Hill farms, traditionally passed down through farming families, have in recent years found a new market; sought after by foresters searching for plantable land, they are attracting stiff competition and significant premiums.
Up until a few years ago, the demand and supply cycle for upland livestock units was low and while some followed parents and grandparents into farming, many of the next generation sought careers elsewhere. As a result, existing farmers found it hard to retire. Three or four years on, the farming challenges may still exist but the forester is urgently seeking land on which to plant trees.
The Scottish and UK governments are clear: we need more home grown timber. The change of land use from agriculture to woodland creates carbon credits, eagerly sought after by CO2 emitting corporations, aspirational institutional investors and business owners all trying to improve their environmental social and governance (ESG) standing. Timber is globally in short supply but demand is rising. Carbon and timber are indeed persuasive forces in land use.
The tree planter is currently paying several times the land price paid by the livestock farmer, driven by a shortage of supply and pent-up demand.
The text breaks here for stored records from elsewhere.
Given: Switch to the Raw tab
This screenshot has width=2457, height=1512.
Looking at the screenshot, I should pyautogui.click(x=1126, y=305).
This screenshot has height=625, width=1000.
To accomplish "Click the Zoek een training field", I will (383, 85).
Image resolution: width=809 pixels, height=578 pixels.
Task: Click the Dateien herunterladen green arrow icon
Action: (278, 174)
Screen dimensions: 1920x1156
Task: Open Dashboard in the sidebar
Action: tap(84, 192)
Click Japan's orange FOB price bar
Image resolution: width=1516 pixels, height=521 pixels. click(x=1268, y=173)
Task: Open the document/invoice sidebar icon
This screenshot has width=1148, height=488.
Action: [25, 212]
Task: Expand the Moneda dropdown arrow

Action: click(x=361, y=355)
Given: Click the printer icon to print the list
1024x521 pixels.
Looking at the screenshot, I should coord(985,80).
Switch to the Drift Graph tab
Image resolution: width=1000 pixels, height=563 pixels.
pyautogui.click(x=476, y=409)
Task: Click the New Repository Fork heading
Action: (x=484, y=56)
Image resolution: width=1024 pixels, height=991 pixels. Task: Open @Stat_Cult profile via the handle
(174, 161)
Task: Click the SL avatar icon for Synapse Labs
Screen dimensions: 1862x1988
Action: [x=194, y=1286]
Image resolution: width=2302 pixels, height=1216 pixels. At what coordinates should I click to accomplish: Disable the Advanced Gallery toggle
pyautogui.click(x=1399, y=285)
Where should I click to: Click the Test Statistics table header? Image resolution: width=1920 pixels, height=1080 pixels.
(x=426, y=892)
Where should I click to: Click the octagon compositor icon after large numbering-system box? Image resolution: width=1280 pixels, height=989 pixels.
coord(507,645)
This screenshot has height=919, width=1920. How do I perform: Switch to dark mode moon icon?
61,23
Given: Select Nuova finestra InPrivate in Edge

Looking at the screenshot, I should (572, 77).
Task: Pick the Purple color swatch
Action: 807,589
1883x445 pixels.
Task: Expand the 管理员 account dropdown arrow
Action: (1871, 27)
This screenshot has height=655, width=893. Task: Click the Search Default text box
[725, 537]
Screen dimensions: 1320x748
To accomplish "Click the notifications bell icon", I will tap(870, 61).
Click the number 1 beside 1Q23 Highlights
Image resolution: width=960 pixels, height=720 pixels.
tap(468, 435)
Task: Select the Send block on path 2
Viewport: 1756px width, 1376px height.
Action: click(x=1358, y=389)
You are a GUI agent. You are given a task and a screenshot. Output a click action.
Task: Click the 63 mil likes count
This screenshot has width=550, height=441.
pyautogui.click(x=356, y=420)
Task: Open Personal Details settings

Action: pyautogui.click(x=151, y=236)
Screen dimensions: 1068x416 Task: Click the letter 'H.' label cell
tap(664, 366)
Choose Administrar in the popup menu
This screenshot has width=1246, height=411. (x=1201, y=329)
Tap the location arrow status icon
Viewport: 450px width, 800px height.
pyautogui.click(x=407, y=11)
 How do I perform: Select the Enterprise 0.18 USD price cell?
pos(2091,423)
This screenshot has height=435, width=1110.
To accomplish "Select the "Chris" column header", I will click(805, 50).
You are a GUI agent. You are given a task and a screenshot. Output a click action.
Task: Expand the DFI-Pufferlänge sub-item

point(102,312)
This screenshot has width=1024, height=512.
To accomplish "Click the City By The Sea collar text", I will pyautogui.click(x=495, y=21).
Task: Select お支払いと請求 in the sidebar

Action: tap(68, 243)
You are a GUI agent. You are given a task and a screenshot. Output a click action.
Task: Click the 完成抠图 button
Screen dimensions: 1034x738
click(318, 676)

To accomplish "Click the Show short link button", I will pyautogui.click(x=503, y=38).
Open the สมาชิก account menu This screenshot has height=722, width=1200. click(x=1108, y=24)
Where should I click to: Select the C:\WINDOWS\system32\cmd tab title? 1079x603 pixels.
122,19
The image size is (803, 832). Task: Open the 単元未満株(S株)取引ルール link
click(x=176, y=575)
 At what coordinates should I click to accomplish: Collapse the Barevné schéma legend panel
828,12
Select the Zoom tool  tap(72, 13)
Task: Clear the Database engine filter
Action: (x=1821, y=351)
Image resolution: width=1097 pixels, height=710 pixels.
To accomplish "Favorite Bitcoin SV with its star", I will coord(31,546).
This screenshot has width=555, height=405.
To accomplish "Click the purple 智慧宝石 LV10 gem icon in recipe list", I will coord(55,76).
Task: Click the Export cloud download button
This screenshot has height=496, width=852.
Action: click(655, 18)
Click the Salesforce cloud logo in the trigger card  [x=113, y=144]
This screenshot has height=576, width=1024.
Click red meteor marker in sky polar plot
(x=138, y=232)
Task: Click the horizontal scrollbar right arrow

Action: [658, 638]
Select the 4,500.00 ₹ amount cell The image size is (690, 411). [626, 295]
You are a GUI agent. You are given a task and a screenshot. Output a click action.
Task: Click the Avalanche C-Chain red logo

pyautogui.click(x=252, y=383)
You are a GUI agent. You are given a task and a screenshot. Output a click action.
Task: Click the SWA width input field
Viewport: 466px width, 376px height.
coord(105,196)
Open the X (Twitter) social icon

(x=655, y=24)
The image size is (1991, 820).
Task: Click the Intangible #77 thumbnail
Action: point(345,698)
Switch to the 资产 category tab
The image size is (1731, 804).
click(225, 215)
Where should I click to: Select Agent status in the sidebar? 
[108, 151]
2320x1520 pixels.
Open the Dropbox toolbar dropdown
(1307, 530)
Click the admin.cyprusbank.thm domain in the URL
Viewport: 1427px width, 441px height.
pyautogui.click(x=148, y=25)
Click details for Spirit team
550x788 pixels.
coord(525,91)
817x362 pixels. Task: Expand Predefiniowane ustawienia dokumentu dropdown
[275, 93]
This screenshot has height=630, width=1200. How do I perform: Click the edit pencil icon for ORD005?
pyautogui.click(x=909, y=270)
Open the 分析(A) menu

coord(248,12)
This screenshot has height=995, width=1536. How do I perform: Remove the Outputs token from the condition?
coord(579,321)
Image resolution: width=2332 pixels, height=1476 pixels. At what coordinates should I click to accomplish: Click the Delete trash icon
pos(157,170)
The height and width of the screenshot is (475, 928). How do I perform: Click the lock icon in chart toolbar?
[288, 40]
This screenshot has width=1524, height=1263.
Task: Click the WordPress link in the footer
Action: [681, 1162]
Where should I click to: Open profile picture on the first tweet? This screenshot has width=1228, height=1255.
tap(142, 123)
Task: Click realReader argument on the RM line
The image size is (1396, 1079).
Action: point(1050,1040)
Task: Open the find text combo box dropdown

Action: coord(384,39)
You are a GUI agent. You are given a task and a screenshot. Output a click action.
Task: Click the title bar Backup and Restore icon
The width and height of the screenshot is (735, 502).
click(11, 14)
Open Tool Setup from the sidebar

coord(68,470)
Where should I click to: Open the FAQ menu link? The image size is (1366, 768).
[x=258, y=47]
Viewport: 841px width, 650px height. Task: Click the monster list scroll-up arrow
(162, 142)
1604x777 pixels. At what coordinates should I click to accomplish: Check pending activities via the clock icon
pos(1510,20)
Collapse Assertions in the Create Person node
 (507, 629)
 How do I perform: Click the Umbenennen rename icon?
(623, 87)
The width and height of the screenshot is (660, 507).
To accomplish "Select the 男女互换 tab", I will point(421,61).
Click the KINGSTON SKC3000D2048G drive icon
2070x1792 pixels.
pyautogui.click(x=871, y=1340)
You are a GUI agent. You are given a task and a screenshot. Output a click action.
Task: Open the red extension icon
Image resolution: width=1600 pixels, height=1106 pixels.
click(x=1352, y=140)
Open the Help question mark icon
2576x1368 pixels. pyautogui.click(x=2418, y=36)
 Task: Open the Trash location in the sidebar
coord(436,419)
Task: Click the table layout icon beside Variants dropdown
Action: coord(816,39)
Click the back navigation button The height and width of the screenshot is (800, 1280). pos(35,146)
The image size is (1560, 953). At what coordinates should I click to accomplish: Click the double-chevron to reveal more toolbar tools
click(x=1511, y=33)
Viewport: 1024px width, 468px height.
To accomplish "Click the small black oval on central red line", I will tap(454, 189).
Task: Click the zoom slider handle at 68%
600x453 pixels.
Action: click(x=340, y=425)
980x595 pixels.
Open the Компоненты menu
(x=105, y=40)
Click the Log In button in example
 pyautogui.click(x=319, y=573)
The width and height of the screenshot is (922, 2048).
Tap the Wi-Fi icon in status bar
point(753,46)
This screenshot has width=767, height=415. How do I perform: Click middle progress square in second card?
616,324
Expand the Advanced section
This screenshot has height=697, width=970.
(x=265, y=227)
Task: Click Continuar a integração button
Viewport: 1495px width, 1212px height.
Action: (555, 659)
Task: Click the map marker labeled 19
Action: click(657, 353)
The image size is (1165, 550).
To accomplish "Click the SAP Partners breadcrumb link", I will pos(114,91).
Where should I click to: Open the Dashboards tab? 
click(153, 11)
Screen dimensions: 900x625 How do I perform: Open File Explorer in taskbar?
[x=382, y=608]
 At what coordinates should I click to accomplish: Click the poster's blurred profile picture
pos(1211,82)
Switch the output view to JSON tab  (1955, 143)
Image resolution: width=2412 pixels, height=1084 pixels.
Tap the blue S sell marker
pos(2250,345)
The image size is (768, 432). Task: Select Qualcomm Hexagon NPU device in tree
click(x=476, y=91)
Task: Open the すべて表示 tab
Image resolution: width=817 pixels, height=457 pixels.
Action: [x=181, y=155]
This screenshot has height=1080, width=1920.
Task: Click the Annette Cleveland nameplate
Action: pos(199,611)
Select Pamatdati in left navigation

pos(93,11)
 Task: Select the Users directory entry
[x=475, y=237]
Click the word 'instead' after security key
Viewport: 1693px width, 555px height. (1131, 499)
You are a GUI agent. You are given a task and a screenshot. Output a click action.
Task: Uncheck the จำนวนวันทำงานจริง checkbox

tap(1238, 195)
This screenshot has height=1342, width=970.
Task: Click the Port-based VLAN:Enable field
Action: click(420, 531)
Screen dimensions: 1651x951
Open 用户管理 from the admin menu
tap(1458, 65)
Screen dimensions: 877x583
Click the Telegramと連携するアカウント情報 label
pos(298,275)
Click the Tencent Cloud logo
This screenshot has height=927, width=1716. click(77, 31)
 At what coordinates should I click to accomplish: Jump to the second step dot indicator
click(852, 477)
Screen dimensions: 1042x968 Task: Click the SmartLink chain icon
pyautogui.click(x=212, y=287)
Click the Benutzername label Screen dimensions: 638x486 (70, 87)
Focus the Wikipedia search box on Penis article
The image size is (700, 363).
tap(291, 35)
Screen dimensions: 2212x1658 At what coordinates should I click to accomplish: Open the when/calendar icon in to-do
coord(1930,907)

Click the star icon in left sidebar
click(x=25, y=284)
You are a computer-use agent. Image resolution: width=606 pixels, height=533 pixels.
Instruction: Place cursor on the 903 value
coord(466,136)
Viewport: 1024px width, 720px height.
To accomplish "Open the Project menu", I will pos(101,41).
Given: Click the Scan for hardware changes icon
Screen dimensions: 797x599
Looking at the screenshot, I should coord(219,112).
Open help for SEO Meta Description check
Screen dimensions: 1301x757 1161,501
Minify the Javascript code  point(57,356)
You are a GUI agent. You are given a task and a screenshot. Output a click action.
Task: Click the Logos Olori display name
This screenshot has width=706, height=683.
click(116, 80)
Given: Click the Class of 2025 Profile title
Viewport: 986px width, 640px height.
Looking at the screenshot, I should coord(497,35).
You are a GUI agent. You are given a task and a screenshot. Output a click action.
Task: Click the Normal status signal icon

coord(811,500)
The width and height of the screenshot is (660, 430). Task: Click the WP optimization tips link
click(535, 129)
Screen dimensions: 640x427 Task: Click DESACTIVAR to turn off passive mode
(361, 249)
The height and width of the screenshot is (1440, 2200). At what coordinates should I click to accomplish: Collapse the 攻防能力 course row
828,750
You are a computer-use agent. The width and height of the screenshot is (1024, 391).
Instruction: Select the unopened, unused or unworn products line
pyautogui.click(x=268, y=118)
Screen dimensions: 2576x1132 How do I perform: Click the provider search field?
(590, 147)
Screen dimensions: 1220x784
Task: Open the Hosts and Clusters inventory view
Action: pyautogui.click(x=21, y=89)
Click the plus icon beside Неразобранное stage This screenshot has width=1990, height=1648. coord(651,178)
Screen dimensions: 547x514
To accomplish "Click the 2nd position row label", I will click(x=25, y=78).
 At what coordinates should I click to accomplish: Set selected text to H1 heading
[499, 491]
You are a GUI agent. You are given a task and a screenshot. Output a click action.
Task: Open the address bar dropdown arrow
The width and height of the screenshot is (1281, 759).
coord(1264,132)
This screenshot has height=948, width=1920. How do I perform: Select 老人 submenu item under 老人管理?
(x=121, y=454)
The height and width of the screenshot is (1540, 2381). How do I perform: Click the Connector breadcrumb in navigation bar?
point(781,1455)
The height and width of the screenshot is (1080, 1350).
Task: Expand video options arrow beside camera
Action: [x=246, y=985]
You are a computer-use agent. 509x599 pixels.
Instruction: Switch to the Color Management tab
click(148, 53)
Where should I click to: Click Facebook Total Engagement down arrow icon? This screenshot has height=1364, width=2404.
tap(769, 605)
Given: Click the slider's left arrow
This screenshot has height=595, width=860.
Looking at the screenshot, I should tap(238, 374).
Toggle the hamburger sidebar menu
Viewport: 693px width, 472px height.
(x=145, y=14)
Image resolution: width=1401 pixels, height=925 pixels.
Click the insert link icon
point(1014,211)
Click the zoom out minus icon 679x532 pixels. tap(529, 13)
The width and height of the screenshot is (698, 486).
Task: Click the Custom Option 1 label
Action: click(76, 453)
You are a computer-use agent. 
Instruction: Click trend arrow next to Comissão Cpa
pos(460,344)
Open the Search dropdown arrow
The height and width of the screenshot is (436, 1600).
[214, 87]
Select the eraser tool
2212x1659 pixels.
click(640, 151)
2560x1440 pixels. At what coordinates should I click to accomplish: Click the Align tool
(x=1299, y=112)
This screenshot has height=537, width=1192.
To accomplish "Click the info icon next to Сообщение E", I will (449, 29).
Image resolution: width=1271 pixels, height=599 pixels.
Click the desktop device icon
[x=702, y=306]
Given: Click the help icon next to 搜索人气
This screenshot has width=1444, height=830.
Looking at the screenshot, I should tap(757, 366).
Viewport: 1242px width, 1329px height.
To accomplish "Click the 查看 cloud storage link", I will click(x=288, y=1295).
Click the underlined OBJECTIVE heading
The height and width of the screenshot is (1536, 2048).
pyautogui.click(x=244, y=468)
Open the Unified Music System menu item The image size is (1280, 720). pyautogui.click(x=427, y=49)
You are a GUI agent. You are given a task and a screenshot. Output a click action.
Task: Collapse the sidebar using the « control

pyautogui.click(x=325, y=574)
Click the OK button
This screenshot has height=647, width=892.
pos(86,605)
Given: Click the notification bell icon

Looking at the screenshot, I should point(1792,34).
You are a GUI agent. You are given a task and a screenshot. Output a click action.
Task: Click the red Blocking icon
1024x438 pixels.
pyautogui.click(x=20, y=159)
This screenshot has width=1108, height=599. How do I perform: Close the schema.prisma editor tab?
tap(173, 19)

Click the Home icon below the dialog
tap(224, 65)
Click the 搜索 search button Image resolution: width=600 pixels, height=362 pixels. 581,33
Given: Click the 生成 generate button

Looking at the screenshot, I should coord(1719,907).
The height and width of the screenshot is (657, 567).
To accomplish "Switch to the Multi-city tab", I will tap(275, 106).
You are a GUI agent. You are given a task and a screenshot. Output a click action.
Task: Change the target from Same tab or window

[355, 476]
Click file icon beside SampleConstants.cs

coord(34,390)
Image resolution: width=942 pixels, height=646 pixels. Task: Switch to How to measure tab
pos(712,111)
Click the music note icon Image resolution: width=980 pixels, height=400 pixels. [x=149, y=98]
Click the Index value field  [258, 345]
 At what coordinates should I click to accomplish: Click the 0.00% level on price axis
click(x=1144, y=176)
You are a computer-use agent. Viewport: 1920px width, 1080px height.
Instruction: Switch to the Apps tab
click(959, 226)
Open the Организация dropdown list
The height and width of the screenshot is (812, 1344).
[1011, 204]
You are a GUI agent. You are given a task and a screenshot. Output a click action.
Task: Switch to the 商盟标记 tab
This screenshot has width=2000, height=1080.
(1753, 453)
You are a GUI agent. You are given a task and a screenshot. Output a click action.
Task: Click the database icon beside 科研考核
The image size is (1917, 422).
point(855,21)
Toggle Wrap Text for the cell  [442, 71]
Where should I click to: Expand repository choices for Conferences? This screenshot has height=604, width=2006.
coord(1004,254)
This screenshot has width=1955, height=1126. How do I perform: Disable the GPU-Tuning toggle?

Off-market sales do not reach the same premiums; therefore it is vital to bring properties to the open market in order to generate competitive bidding and secure strong prices. Where possible, the planter will look at better land lower down the hill to increase the options for tree species and crop productivity. The use of improved seed stock and Douglas fir are exciting prospects in current planting schemes.
Growing timber does not have to be at the expense of food production. The two commodities can co-exist; new woodland benefits livestock units through enhancing shelter and thus improving stock welfare and easing farm management. An open conversation is essential.